Friday, June 02, 2006

330. Water


Until last week when we welcomed our new Torah, I hadn't thought about this moment at the Holocaust Museum for years. At every service, festive as well as mournful, we recall the exodus of our ancestors from Egypt; we never rejoice without acknowledging, in some small way, those whose suffering made our own lives possible. Maybe this is why I couldn't dance and sing that afternoon without remembering the broken, paralyzed scroll that was no longer able to hear our chanting. I think I was celebrating in its honor, hoping our joy was great enough to reach all the way to Washington, D.C. and ease its pain.

Is it crazy to imagine that a Torah scroll has feelings? No more so than waiting for your heart to swell with love as you look at a photo, or watch a ring as it's placed on your finger. A Torah scroll bears our feelings, reflected in our understanding of her words. If we are passionate beings, if we can be tender, yearn, hate, so can a Sefer Torah. As a friend wrote beautifully on Beliefnet:

"The Torah is in love with us," my rabbi said. "The Torah wants us to read and study her, because when she is seen, she comes alive."
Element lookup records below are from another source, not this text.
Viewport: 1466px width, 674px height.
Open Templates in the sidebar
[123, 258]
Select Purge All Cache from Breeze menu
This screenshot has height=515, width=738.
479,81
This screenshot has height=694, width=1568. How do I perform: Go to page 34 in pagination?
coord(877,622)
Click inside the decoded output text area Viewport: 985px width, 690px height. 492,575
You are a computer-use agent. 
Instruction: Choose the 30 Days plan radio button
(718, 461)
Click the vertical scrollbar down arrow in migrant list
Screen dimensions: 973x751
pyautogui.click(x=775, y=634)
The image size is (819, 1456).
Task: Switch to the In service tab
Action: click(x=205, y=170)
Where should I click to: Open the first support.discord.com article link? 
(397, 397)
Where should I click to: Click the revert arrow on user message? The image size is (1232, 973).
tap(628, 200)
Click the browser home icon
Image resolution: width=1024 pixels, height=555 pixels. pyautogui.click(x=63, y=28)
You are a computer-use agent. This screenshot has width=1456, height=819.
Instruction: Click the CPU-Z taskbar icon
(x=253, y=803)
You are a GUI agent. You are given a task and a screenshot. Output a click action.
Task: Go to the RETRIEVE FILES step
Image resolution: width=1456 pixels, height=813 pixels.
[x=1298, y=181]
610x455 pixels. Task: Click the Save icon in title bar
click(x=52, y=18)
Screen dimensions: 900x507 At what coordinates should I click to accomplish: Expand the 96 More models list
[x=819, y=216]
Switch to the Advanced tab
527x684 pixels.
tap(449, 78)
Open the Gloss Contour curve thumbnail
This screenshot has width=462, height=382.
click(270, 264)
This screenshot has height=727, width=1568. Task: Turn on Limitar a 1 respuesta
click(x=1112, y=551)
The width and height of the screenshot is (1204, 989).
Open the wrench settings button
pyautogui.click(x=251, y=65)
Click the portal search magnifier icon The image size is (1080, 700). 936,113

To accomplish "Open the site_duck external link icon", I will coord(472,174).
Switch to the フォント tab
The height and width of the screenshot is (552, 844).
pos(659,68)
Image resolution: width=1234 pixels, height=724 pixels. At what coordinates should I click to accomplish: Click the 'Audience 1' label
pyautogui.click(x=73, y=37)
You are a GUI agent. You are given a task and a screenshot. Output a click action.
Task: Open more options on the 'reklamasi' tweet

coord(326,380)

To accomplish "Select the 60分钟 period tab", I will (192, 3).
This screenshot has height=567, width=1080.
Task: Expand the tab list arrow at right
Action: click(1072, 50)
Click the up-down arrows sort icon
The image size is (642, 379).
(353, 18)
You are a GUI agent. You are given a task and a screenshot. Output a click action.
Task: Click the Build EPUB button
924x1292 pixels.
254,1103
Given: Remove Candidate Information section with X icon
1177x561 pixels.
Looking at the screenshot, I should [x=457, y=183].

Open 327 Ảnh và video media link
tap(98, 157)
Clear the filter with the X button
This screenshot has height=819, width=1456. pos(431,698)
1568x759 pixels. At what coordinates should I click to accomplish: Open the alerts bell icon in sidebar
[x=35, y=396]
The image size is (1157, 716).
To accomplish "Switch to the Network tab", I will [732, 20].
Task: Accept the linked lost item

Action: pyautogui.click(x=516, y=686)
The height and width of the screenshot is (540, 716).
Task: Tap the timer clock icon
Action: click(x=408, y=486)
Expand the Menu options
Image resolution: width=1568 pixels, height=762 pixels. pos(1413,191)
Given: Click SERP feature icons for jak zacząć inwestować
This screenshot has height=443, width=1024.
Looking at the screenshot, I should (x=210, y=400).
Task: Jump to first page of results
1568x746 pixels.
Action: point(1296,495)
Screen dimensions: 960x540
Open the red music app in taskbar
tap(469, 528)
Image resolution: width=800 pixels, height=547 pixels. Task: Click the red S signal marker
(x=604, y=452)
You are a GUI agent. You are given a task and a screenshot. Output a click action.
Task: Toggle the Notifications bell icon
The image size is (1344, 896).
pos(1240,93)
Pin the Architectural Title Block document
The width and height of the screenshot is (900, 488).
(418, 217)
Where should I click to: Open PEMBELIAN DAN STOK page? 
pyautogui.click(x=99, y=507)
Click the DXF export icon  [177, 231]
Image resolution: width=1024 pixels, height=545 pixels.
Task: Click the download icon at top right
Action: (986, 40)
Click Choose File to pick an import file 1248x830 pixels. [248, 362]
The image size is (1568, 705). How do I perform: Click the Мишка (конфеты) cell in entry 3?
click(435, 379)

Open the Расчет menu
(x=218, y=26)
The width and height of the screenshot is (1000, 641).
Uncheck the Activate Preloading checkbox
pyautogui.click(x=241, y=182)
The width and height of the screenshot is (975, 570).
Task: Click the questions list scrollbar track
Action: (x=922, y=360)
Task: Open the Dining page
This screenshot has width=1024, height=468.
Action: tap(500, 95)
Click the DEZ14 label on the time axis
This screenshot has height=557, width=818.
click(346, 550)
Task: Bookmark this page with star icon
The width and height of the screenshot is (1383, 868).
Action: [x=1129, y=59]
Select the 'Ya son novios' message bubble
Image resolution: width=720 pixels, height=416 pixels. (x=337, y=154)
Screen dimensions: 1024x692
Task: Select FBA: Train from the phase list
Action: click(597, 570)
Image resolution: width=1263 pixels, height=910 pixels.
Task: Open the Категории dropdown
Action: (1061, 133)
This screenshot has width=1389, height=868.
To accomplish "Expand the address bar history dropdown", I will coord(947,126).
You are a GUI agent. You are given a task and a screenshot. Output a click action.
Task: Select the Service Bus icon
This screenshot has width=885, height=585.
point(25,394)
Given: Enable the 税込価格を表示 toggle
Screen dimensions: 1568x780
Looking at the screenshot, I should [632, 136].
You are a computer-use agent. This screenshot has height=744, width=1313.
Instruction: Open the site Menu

Last night at the Tikkun leil Shavuot we compared Torah to water; like a river, like the blood in our veins, it stagnates when unable to flow and change. Somewhere around 3AM, we studied the lines said at each Torah service just as the scroll is removed from the Ark:

When the Ark went forth, Moses said, "Arise, O God, and scatter your enemies! Let your foes flee before you!!" When it came to rest, he said, "Return, O God, [to] the myriads of Israel's thousands.
--Numbers 10:35-36

The ancient rabbis determined that this passage, set off in the written scroll by two little letter nuns's above and below, was "out of place"--Numbers 10 was only a temporary destination. Just as the tabernacle itself wandered in the desert, these lines about coming and going are equally unsettled. Maybe, suggests the Talmud, they're really another book of the Torah itself, one as yet mis-filed? Those surrounding nun's even look a little like 'Atzei Hayyim, Trees of Life, the wooden dowels upon which the scroll is rolled. Perhaps the passage represents a kind of knowledge which must always move and be reinterpreted to stay alive--the new Torah, waiting on a blanket of words to return our embrace, that we welcomed today at dawn after a night of dancing with its words.

(To be continued.)

Thursday, June 01, 2006

329. At the foot of the mountain

In a few minutes I'll head off to the synagogue for the beginning of Tikkun leil Shavuot, a night of study to remind us how the Israelites prepared to receive the Torah at daybreak. Right now, at this very moment in New York City, the sky has turned black and a storm rages; lightning cracks, thunder grumbles, car alarms wail, and wave after wave of rain beats against the window. It's exactly as it should be. Tomorrow morning at 5AM, I will chant the section right after the Ten Commandments:

All the people saw the sounds, the flames, the blast of the ram's horn, and the mountain smoking. The people trembled when they saw it, keeping their distance... "Do not be afraid," replied Moses to the people. "God only came to raise you up."

On this evening of the giving of the Torah, may we find new meaning in all words, and never be afraid.